Records supplied ->
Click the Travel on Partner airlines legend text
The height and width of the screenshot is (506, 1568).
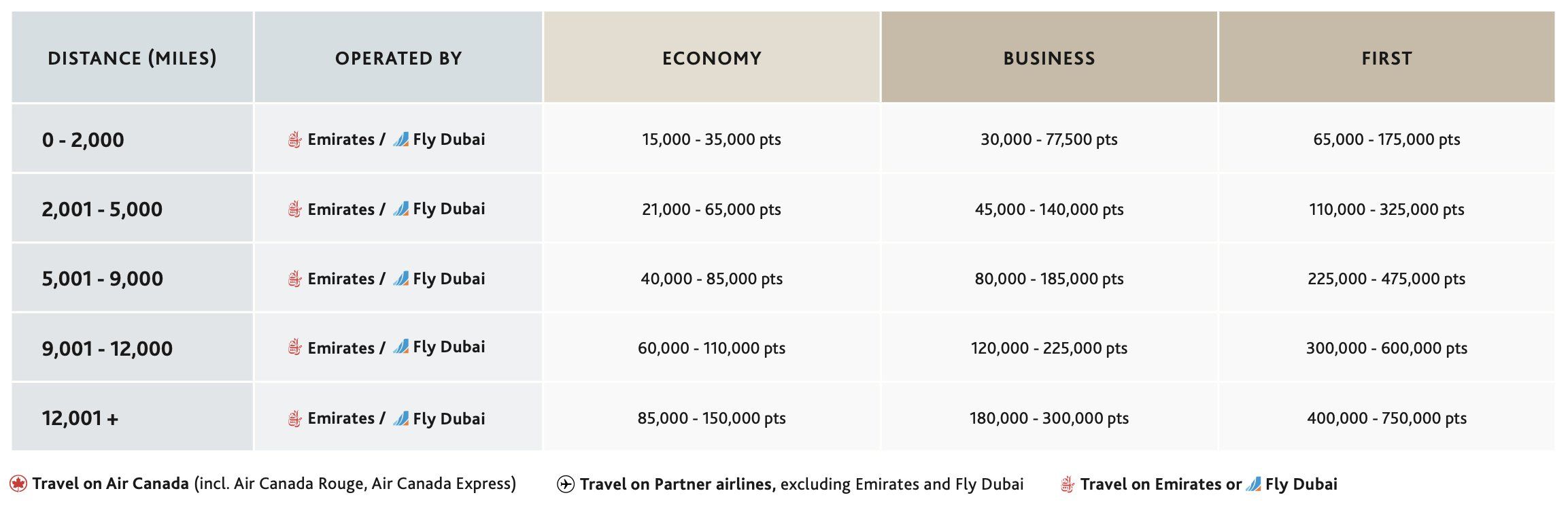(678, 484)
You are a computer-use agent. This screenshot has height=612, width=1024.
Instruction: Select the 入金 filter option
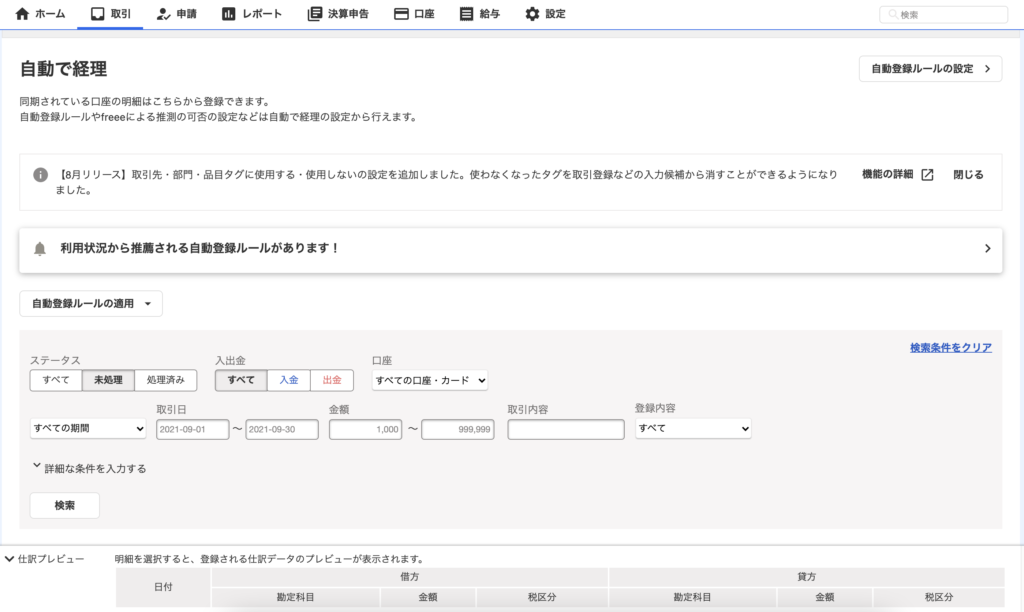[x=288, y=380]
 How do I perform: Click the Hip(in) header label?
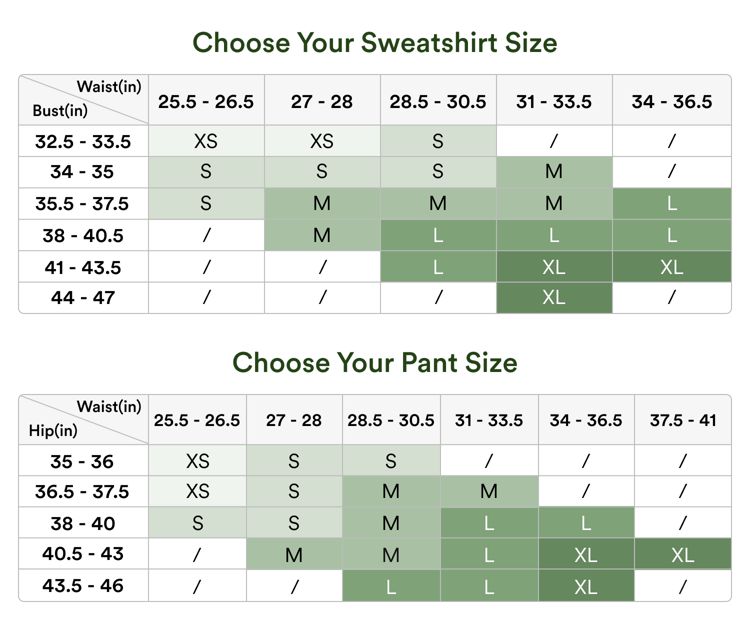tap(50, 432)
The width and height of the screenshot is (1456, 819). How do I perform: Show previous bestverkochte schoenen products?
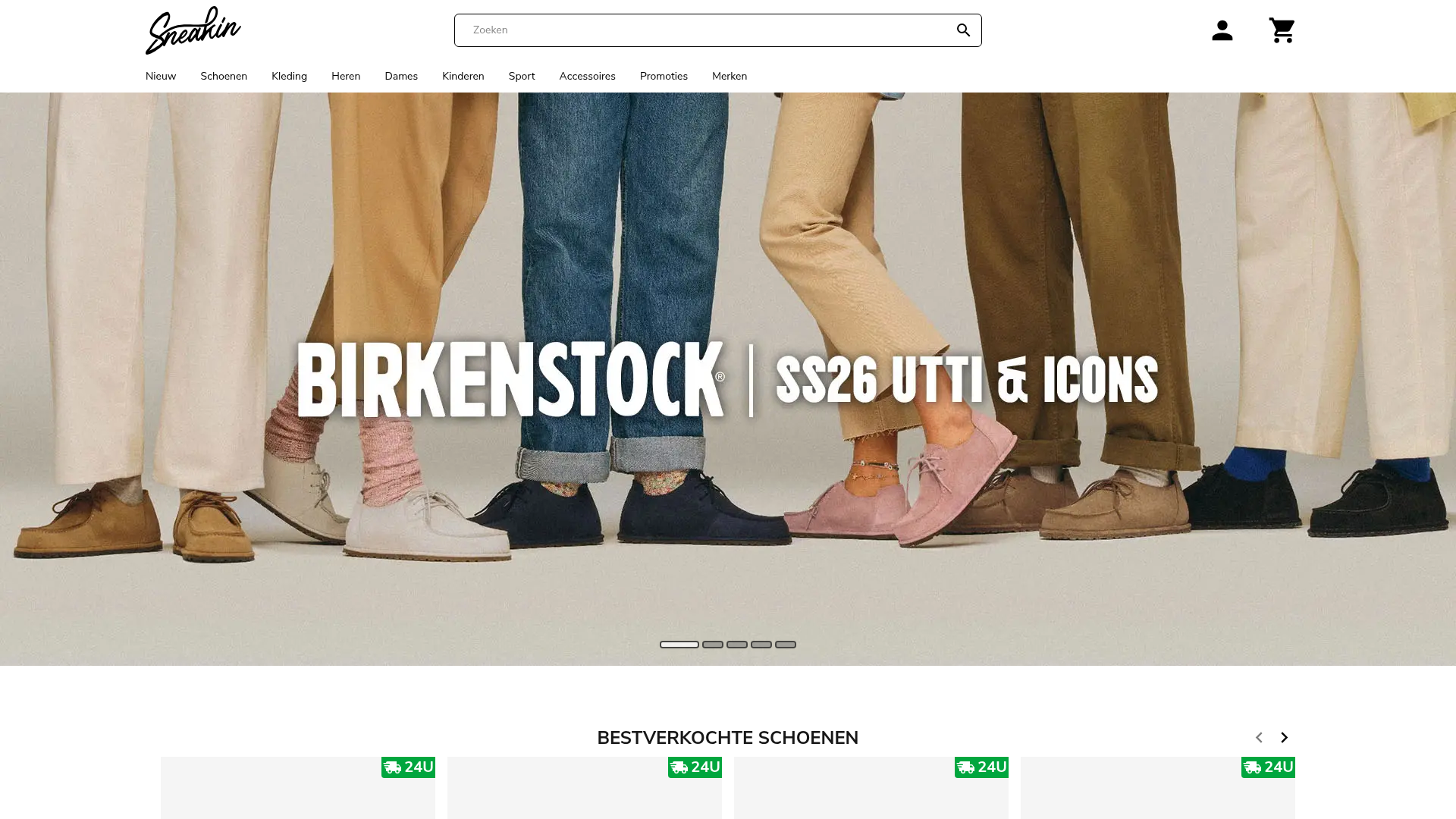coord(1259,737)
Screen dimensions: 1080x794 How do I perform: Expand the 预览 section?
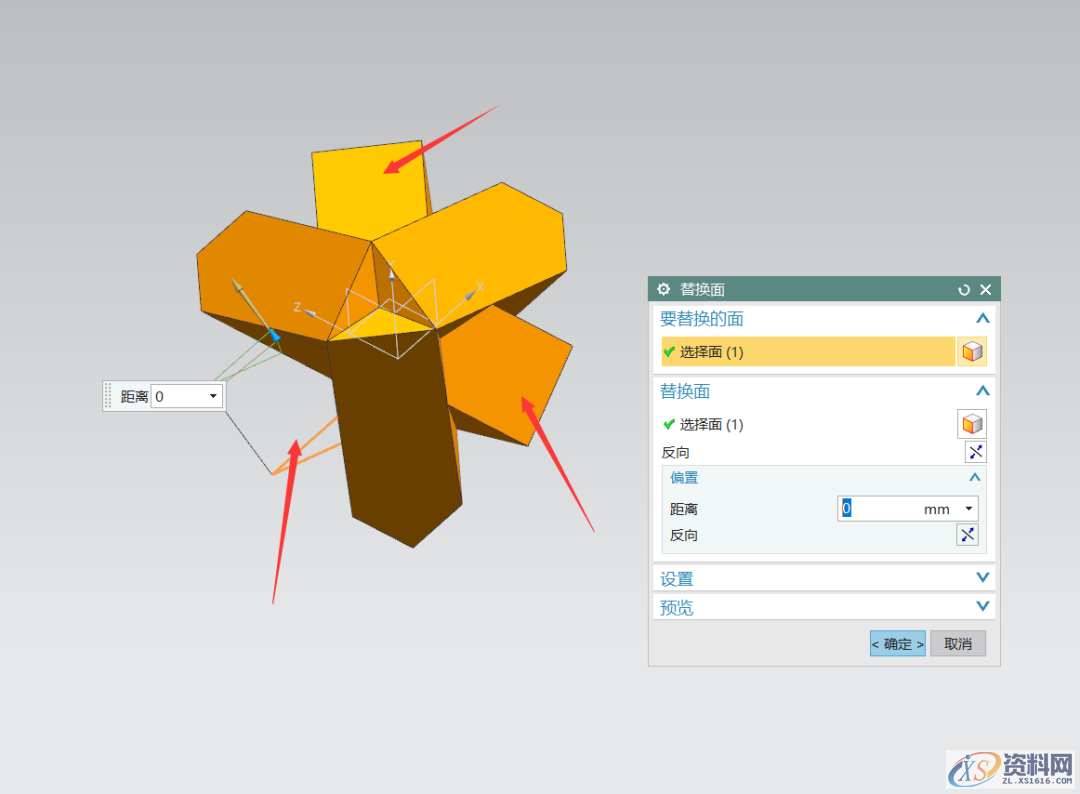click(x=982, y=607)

==

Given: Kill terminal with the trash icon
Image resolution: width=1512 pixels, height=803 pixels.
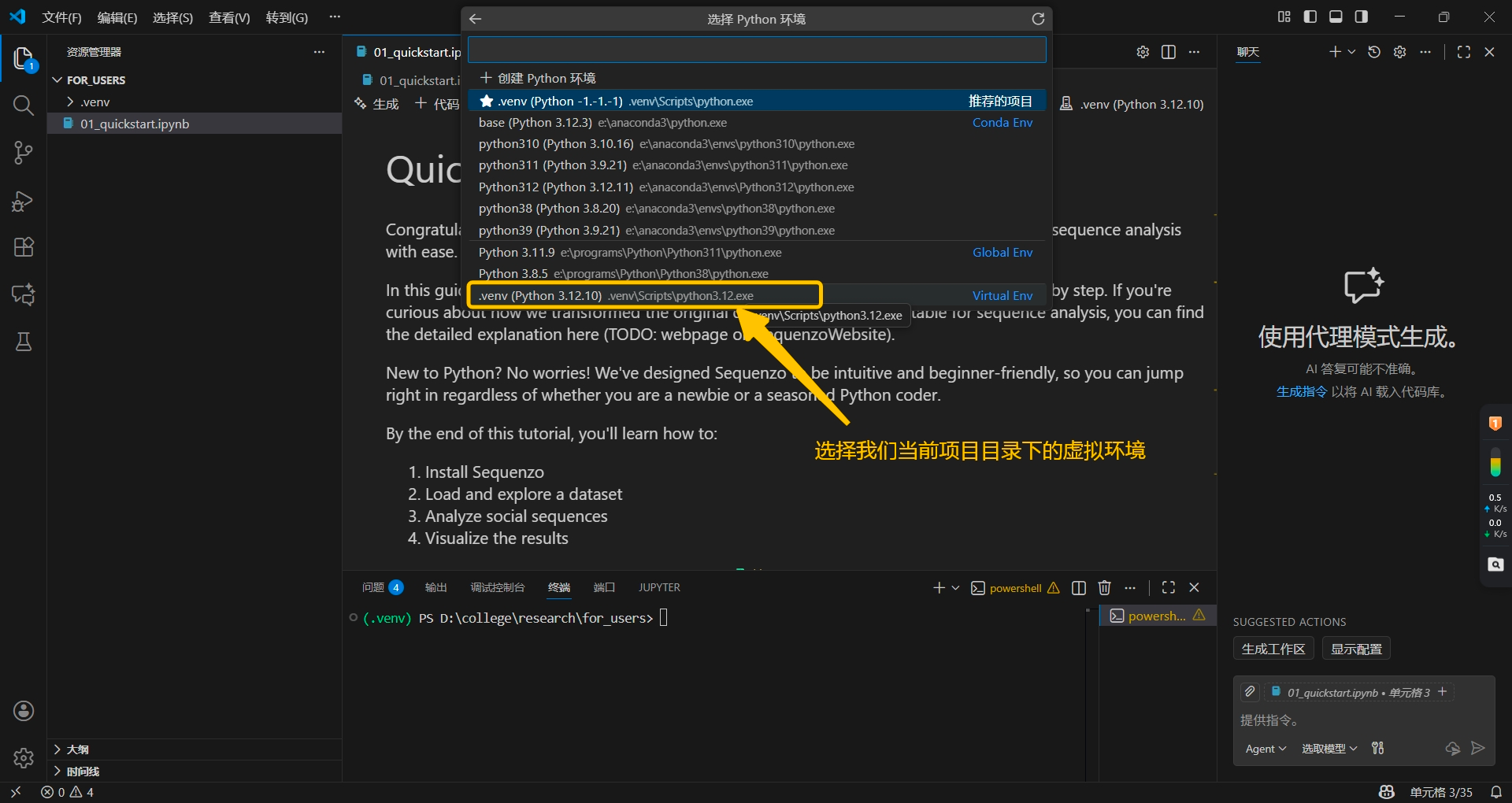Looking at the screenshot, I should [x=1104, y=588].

---

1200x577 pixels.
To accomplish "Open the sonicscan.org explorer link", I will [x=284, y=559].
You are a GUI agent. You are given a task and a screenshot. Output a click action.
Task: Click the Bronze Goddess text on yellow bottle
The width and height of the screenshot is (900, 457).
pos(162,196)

What to do -> Count every line in the data that contains the word "agent", then give that count and nothing else.

Answer to this task -> 2